• **What you will do**: Pick out each line of the data that contains the word "Choose", treating uppercase and lowercase letters as different.

• **Data lines**:
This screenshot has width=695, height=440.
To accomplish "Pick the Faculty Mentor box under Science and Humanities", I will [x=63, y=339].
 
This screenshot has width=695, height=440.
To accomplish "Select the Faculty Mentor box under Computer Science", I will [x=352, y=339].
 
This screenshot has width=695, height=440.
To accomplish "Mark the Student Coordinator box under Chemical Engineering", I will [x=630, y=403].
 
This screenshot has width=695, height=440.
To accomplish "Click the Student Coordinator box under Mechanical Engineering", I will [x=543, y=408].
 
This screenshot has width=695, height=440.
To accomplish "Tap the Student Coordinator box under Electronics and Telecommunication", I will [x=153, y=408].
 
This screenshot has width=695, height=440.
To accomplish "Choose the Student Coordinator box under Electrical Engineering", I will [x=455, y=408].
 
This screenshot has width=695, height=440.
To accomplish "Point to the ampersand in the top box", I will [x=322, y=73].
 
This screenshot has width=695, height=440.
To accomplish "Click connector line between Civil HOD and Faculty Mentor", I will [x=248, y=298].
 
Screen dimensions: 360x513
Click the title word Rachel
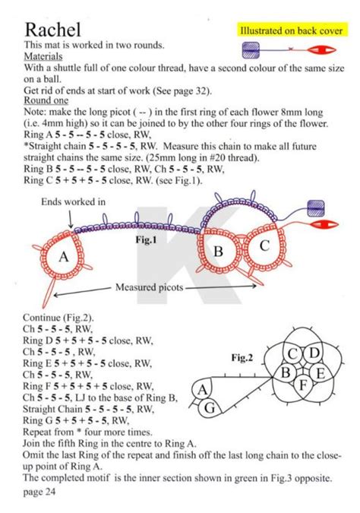(52, 30)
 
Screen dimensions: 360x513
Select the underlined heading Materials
(43, 57)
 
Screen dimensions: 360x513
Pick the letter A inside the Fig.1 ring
(64, 257)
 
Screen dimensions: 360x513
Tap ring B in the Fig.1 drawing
(218, 251)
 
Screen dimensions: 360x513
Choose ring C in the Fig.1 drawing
(264, 246)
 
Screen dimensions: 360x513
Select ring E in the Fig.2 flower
(320, 373)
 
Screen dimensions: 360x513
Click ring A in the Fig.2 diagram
(203, 390)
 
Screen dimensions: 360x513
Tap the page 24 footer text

• **Exercise answer**:
To accomplish "Choose the Student Coordinator box under Electrical Engineering", I will [x=455, y=408].
Choose ring C in the Fig.1 drawing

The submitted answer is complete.